** Records for the task **
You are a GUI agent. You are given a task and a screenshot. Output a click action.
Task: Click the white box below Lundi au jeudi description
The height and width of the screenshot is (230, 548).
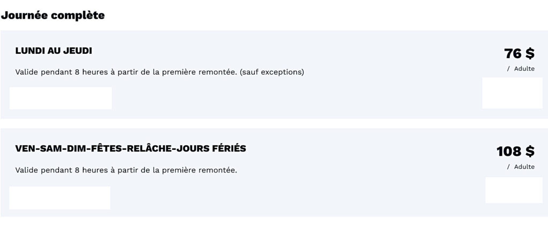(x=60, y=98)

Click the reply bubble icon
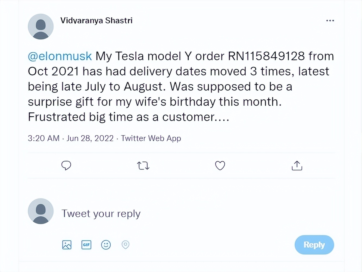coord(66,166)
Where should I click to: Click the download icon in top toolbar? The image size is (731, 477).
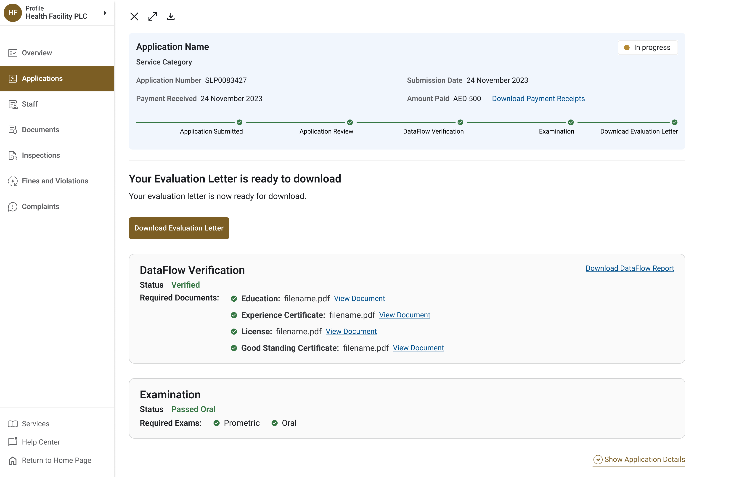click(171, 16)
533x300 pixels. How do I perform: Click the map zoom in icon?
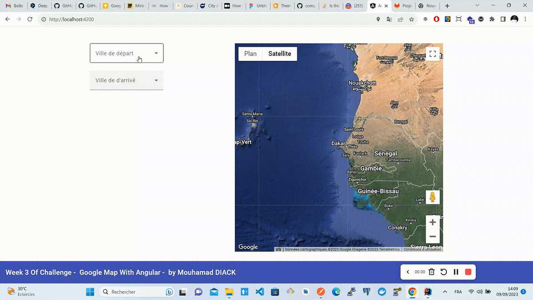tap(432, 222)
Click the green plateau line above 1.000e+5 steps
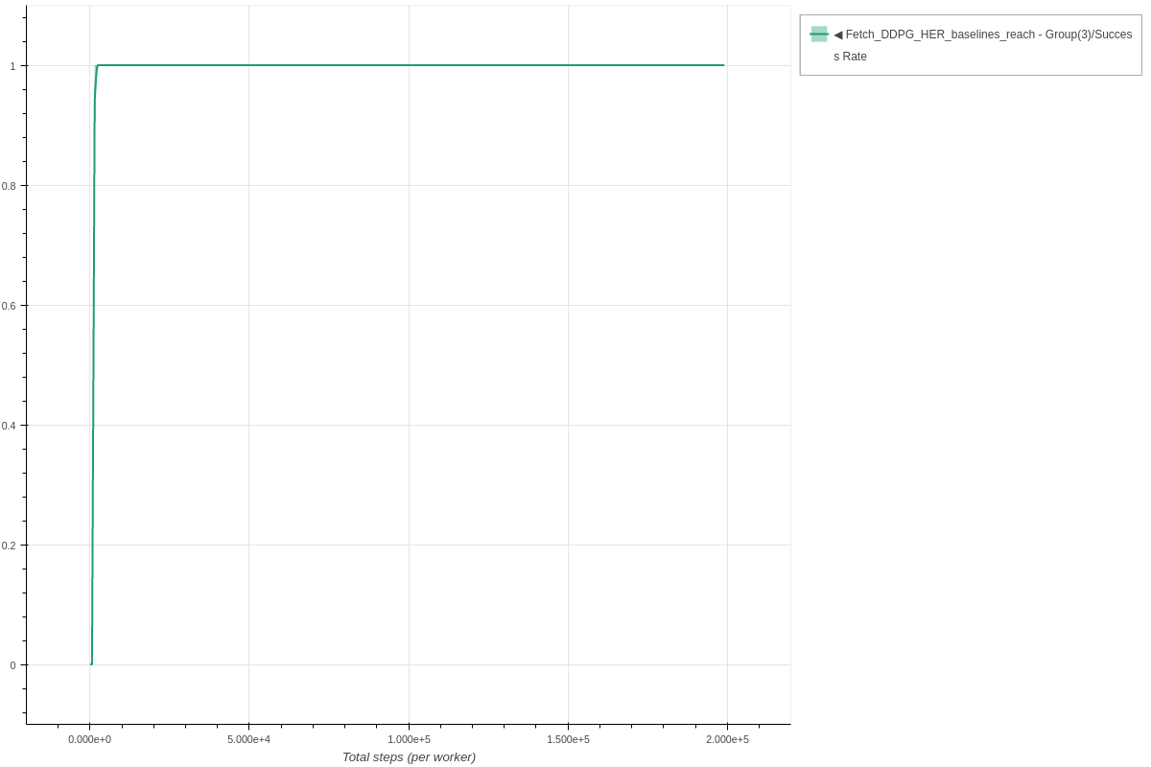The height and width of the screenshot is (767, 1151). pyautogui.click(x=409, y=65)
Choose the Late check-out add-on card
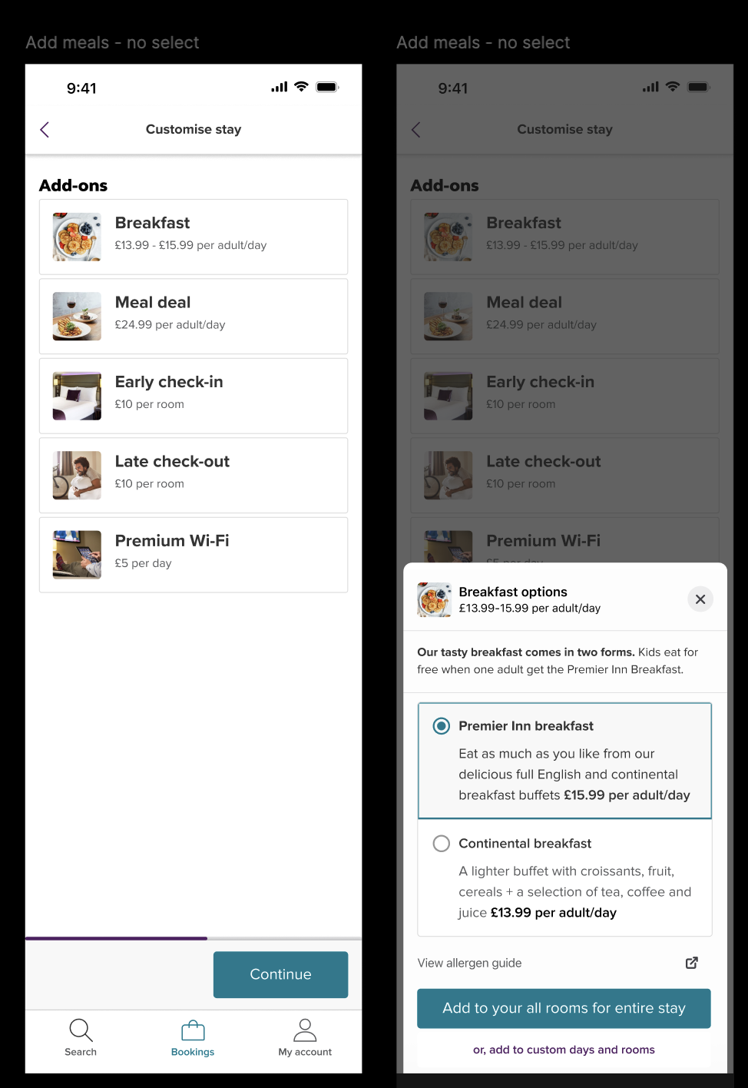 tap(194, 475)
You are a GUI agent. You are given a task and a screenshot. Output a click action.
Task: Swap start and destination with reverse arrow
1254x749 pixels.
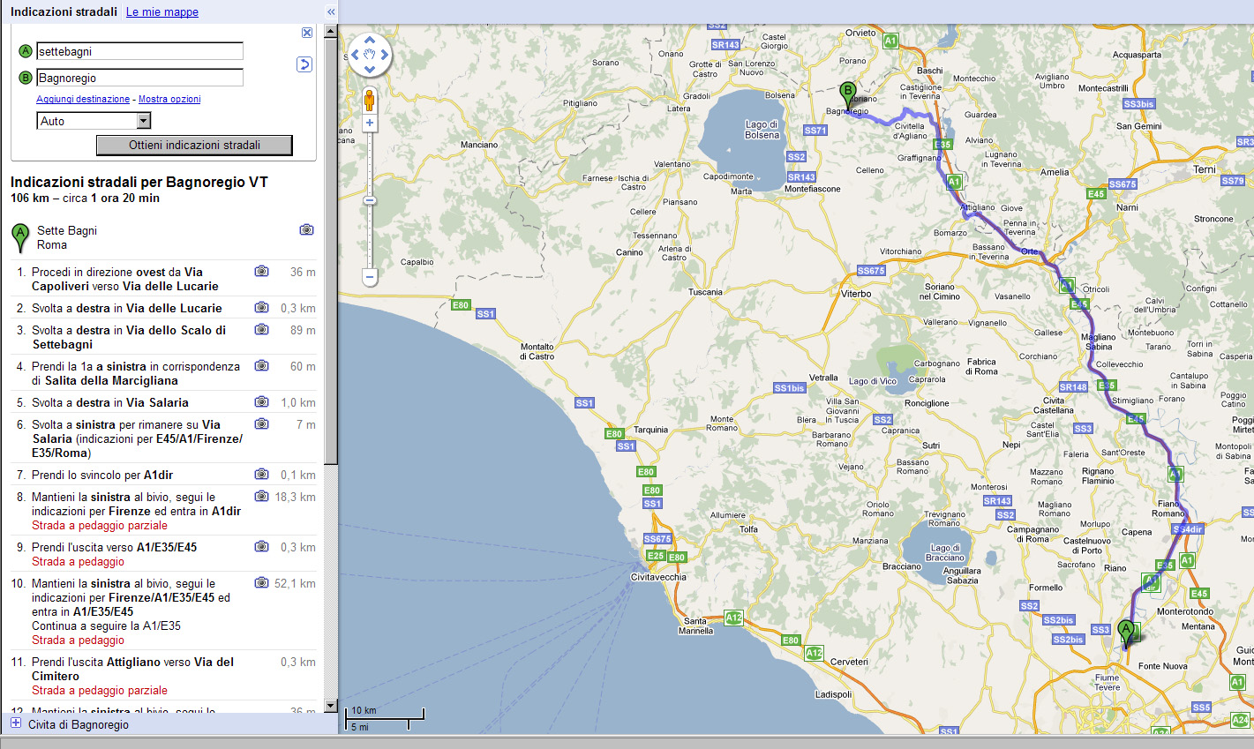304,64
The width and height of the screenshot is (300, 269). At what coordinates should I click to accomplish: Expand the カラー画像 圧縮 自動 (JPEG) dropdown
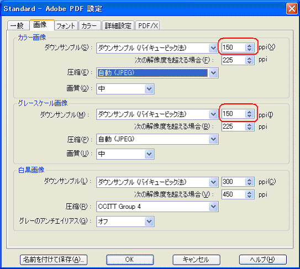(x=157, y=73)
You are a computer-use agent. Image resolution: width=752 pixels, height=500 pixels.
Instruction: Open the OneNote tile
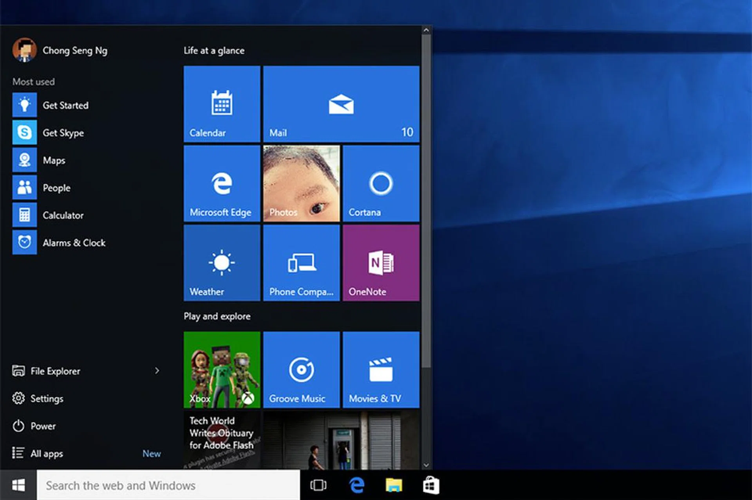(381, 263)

** Stated goal **
Can you edit the rows above so that every "icon" becomes "button" and nothing else changes, leaving the pictures out of your answer?

** The solution **
You are a GUI agent. You are given a task and a screenshot. Output a click action.
Task: Click the white box below Lundi au jeudi description
The height and width of the screenshot is (230, 548).
(x=60, y=98)

Click the reply bubble button
coord(66,166)
Where should I click to: Click the download button in top toolbar? The image size is (731, 477).
click(171, 16)
533x300 pixels. How do I perform: Click the map zoom in button?
tap(432, 222)
Click the green plateau line above 1.000e+5 steps
The height and width of the screenshot is (767, 1151). pyautogui.click(x=409, y=65)
Choose the Late check-out add-on card
 tap(194, 475)
You are a GUI agent. You are given a task and a screenshot. Output a click action.
Task: Swap start and destination with reverse arrow
1254x749 pixels.
304,64
The width and height of the screenshot is (300, 269). At what coordinates should I click to accomplish: Expand the カラー画像 圧縮 自動 (JPEG) dropdown
(x=157, y=73)
You are a computer-use agent. Image resolution: width=752 pixels, height=500 pixels.
Instruction: Open the OneNote tile
(381, 263)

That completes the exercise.